▸ DIRECTIONS FOR THIS TASK
In the records, find every line with the word "each" and copy it out.

Collected data entries:
■ ■ ■ ■ ■ ■ ■
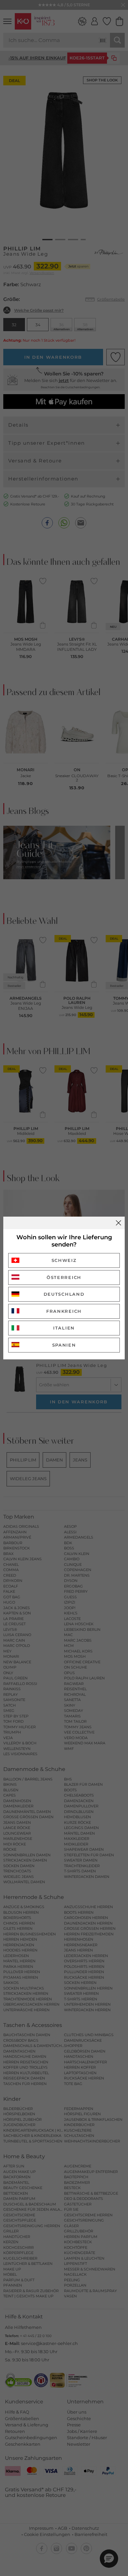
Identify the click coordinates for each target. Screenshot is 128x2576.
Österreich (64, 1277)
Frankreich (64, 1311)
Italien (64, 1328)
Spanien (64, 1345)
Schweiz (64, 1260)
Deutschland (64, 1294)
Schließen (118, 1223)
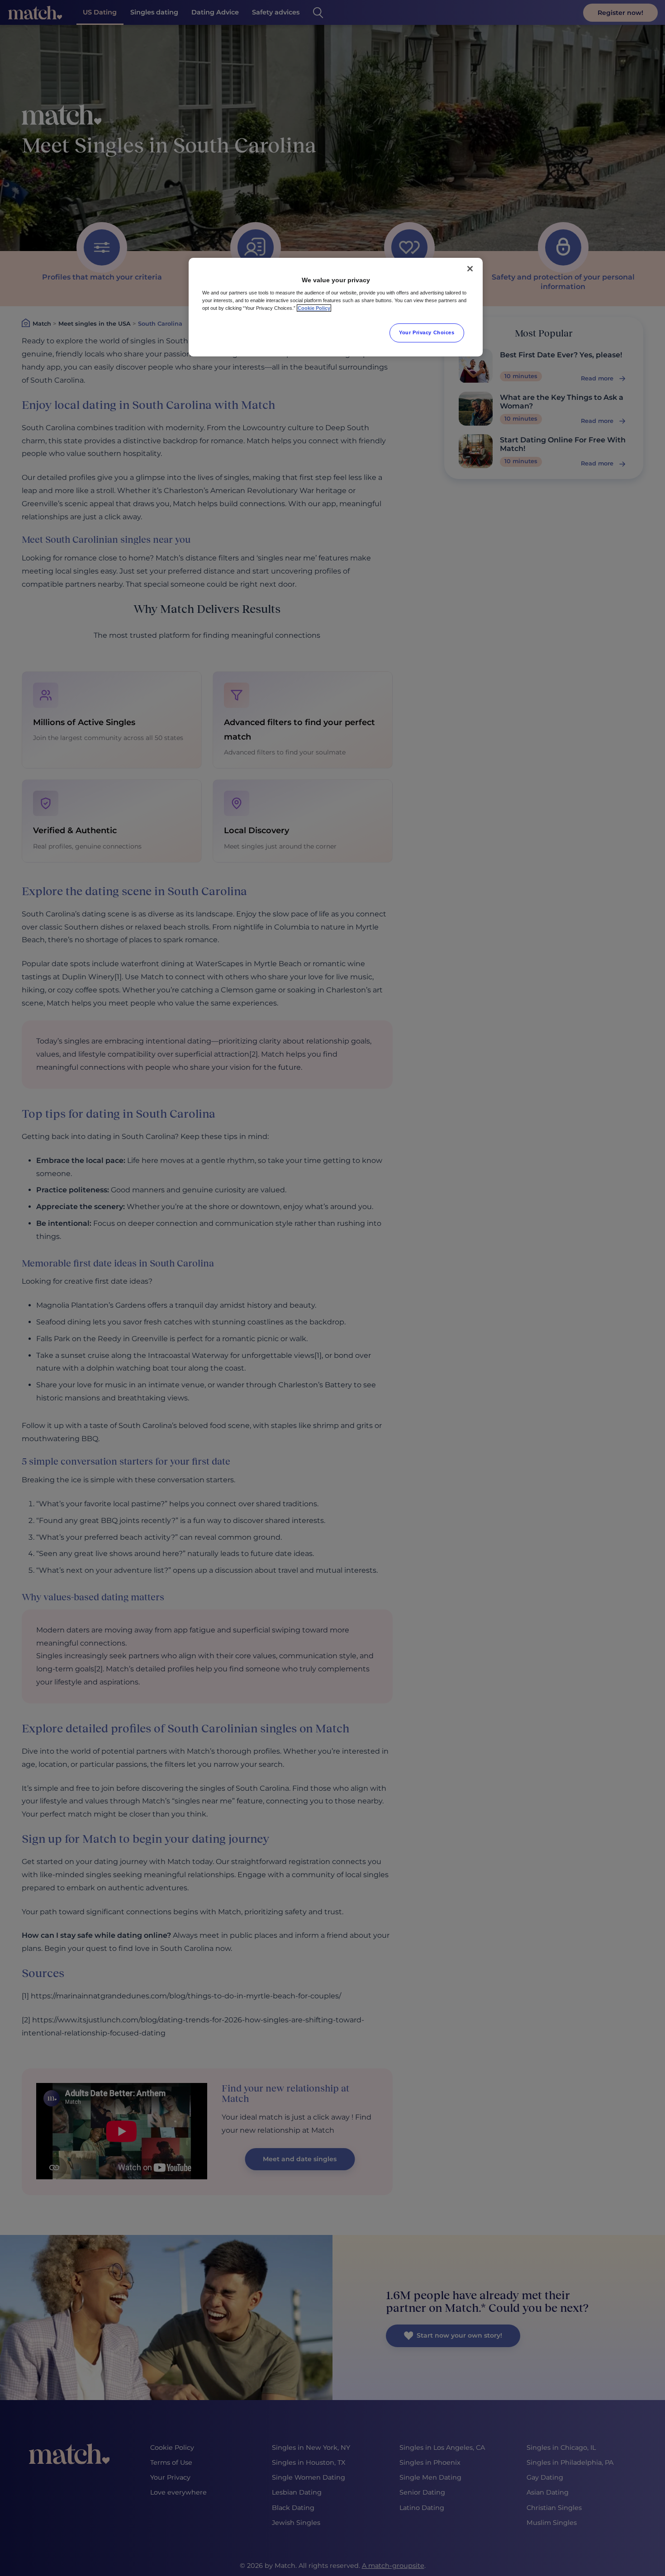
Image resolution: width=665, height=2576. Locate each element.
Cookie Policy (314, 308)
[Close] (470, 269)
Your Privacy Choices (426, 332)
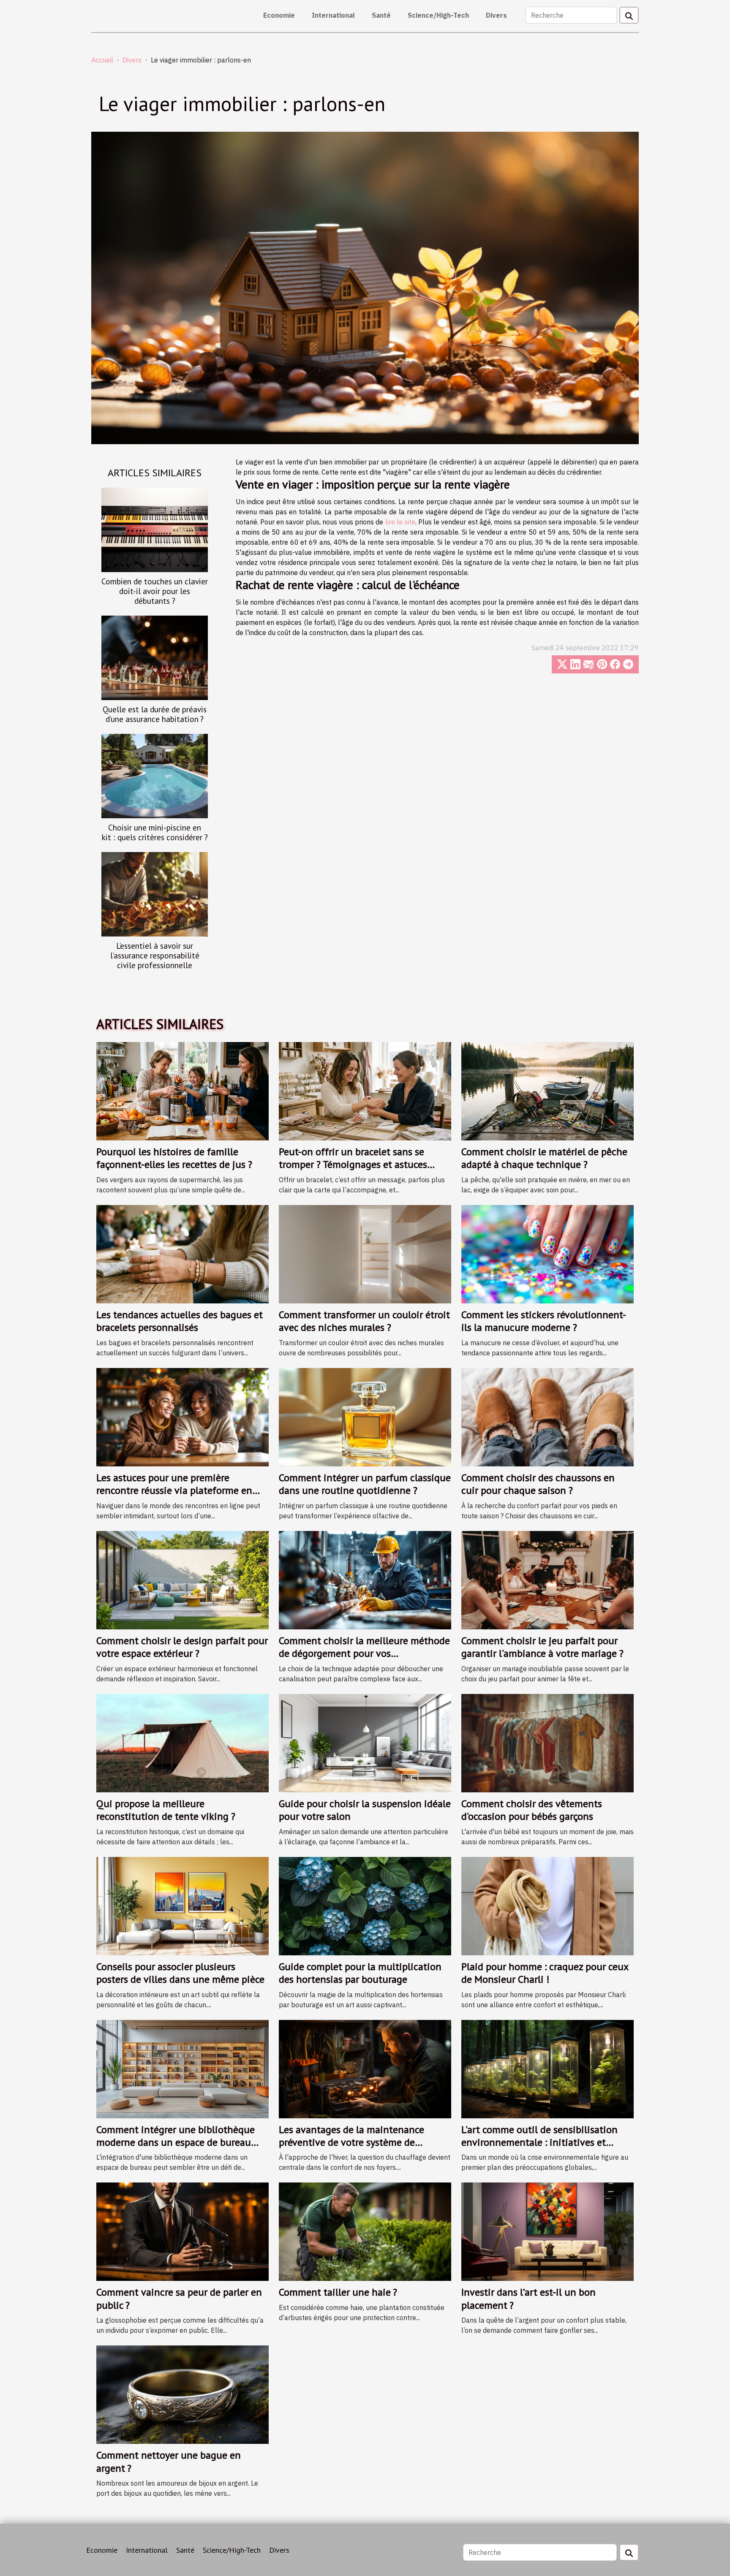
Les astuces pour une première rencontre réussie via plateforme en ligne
■ ■ ■ ■ ■ ■ ■
▸ COMPLETED TASK
Identify the click coordinates for each target. Screenshot is 128x2576.
Image resolution: width=665, height=2576. Locate each element.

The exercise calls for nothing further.